|Courtesy of Irene Shonle|
Why would you select a native plant? Natives are wonderful in the mountains because they are adapted to our varied microclimates, they feed our wildlife, and they keep our unique plant heritage alive.
When I am deciding, I go straight to one of my favorite resources, the field guide “Meet the Natives” by M. Walter Pesman. This book has lots of high quality plant photos organized by family and color and it provides information on where and when to look for each plant when hiking in Colorado. Unfortunately, not all of the natives are available to the public so I then use the following website’s Colorado Native Plant Society www.conps.org 5 guidelines for obtaining native species.
· Check with local nature centers or experts for recommendations.
· Read labels on “wildflower” mixes to verify they don’t include noxious weed species.
· Ask for plants by their scientific name as common names may vary.
· Buy from reputable nurseries: ask about the origin of seed and plants.
· Seed / Plant gathering from public lands is typically prohibited (this includes National Forest Service Land).
To find a reputable nursery I use the same website and click on Committees/ Education and Outreach/ Horticulture and Restoration/ and finally Retail Vendors. The website has an easy to follow chart of native plants, their bloom times, heights, environmental conditions and elevation limits.
How I decided: I wanted to incorporate a new delicate but showy plant into the front of my garden. I am obviously thinking pink because of Valentine’s Day and, therefore, I chose Prairie Smoke (Geum triflorum).
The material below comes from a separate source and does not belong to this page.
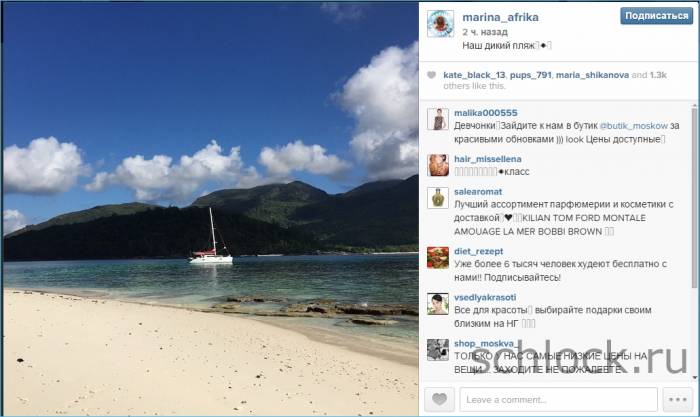Click the comments scrollbar down arrow
The image size is (700, 417).
pyautogui.click(x=694, y=377)
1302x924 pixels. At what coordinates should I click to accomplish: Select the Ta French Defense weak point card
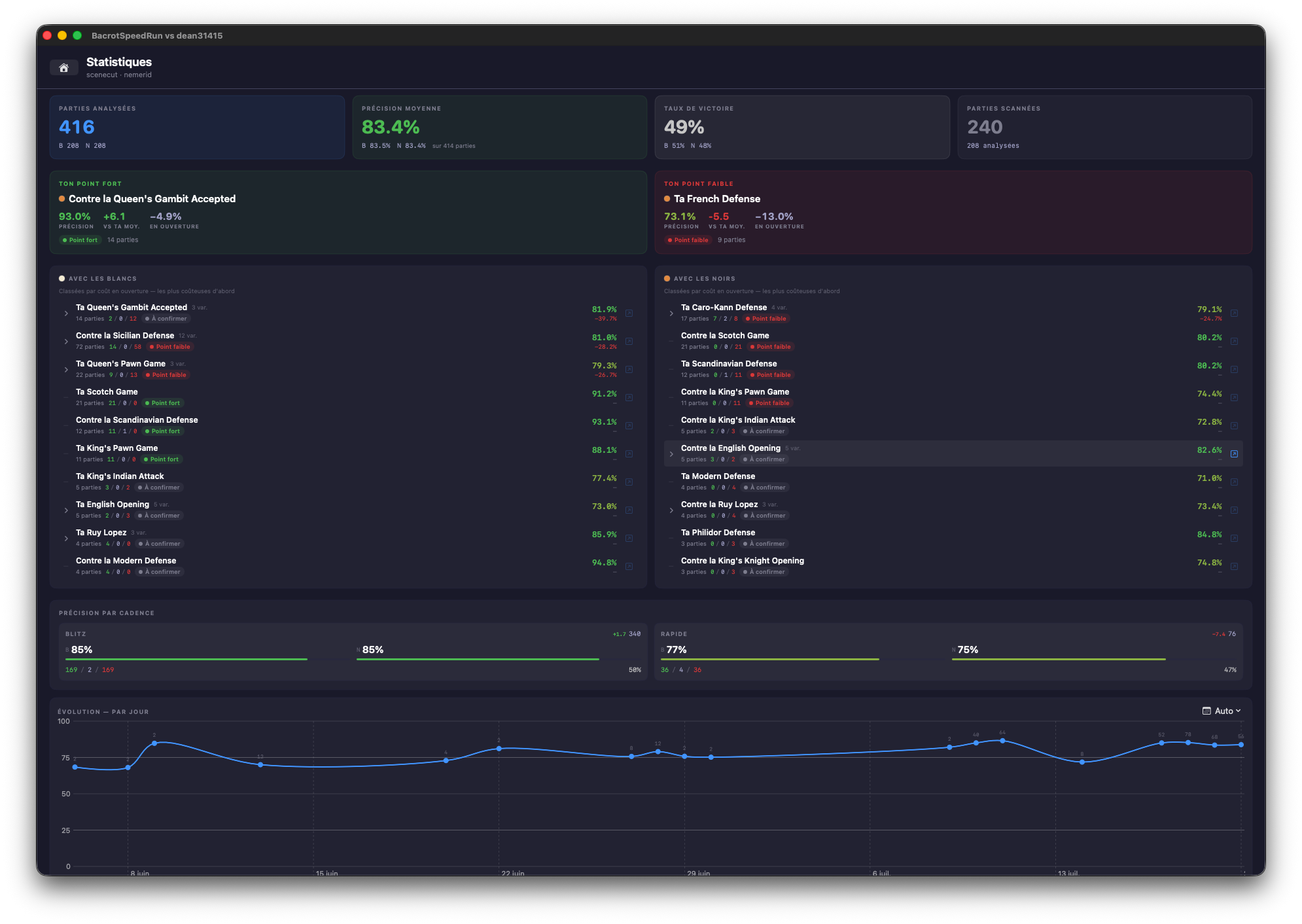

This plant can be easy to miss since it is only 6 to 18 inches high, has dusky pink nodding flower heads, and fern like foliage that can blend in. When established it can form a great semi evergreen groundcover. Yet, like many plants we love, this plant surprises us and creates fluffy whimsical seed heads that remind us of a cross between the dandelions and feather dusters we played with as children. When the seedpods burst they look like pink smoke in the meadow. Finally, it had to meet my challenging mountain garden requirements!
· Zone: 3-7
· Elevation: to 10,000 feet
· Color/ Bloom Pink /Spring
· Culture: Best grown in well-drained soils in full sun. Tolerates light shade and refers afternoon shade in hot summers. Prefers cool summer climates.
· Life Zone: Foothills, Montane, Subalpine, (common in meadows and aspen forests)
Challenge yourself to find a new favorite native!